素早く口を手で覆う。危うく叫ぶところだった。

(お母さんにバレたらオシマイだ…!)

この謎の紫の2頭身の熊は一体なんなのか、虫にしてはでかいし、動物にしてはなんか違う感…というかこいつだけアニメのようなデフォルメなのだ。
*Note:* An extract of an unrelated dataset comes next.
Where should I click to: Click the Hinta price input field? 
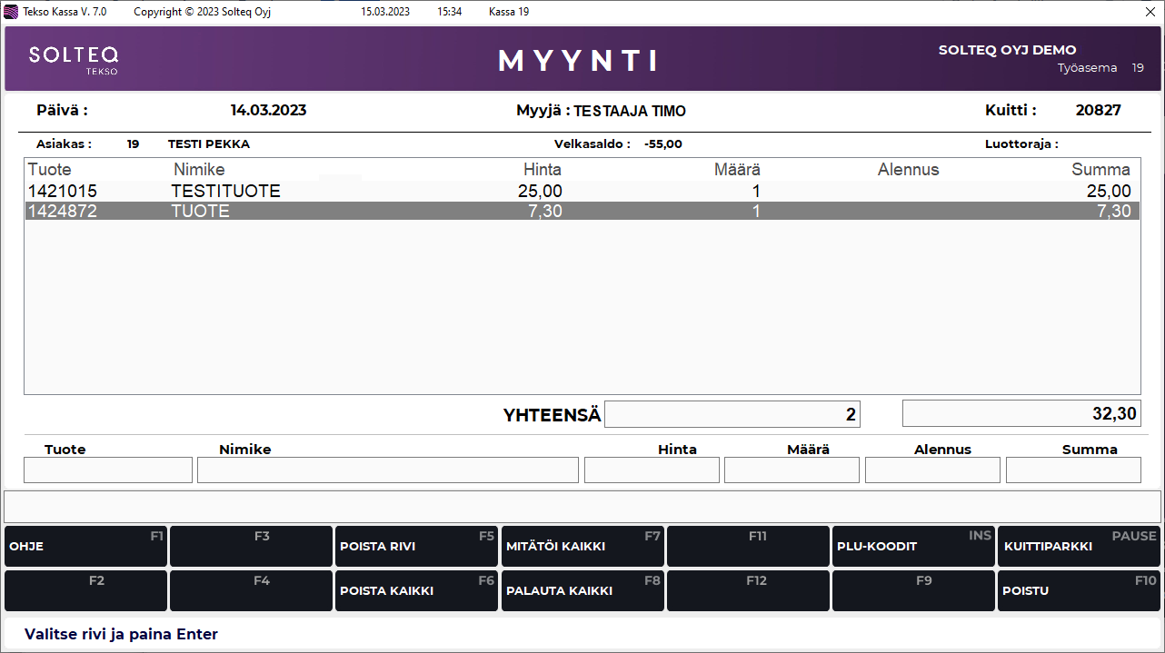click(x=652, y=470)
なぜだ?なぜなのか?

そんな風に頭をフル回転にして考えていたら足音が聞こえてきた。

(やばい、お母さんが来る!)

えりは謎の2頭身をがっしりと掴んでベランダへ出た。

「急になにも」

2頭身の口を手で覆う。

「しっ!静かにして、お母さんにバレたら怒られるよ!」

小声で2頭身怒る。


「ふー、やっと行った、お母さんしつこすぎ…というか、あんた誰?」

お母さんが仕事の時間になり、ようやく去って行った。

えりは長時間2人(1人と1匹?)でいたせいで、警戒心など無くなっていた。

「よくぞ聞いてくれたもさ!僕の名前は“ルビー・ラナンキュラス”もさ!よろしくもさ!」

そう言ってルビー・ラナンキュラスは握手を求めてきた。

「なんで手を握らないもさ?」

可愛く上目遣いで、こっちを不思議そうにする2頭身にえりは腹が立った。

「なんでって、そりゃあ、手に気色の悪い口がある奴に手をつなごうなんて人は居ないよ」

「あれ?バレたもさ?あともうちょっとだったのに…残念だもさ!」

何がもうちょっとなのだろうか、えりは分からない。

「もういいもさ!仕方なく説明してあげるもさ!君の血液が僕の毛につくと、君は魔法少女になれるもさ、そして、君は僕と一緒に悪い奴らから人類を守るもさ!どうもさ?きっとやりたくなったもさよね!?ほら、握手するもさ!」

なんて図々しい2頭身なのだろうか。

「絶対に嫌…と言いたいところだけど、具体的に何をして守るの?頻度は?給料は?そこら辺が良かったら考えてあげる」

相手が上から目線な喋り方なので、えりも上から目線返しをする。

「うーん、どんなやり方って言われると、そりゃあ…ね?」

ルビーはそう言って、小さなポケットから銃や斧を出してくる。

「ふっ、物騒」

えりは、鼻で笑う。

それに対してルビーは「てへっ」と言い、舌を出す。

「あと、頻度は毎日とは言わないけど、結構多いもさ…給料は1匹12万も」

「やる」

「早いもさね、それじゃ契約の握手もさ!」

「これって痛い?」

えりの質問に対してルビーは苦笑いをし、無理やりえりの手を掴んだ。

「いった!」

あまりの痛さに声が出る。

まるで、手を何千もの針で抉られたようだ。

「うっ、はぁ、はぁ、こんっなに、痛いとは、聞いてないんだけど?」

ルビーを睨む、そして噛まれた手を眺める。

「あれ?傷がない…けど、なにこれ?」

えりの手にはルビーの宝石のような絵があった。

「契約完了もさ!また明日様子を見に来るもさね!それじゃ、また明日もさ!」

朝から凄く大量のエネルギーを使った気がする。

(もういいや、今日はもう寝よ…)

そうしてえりの魔法少女になってからの1日目が終了した。

ちなみにお母さんには「早退した」と言ったらしいです。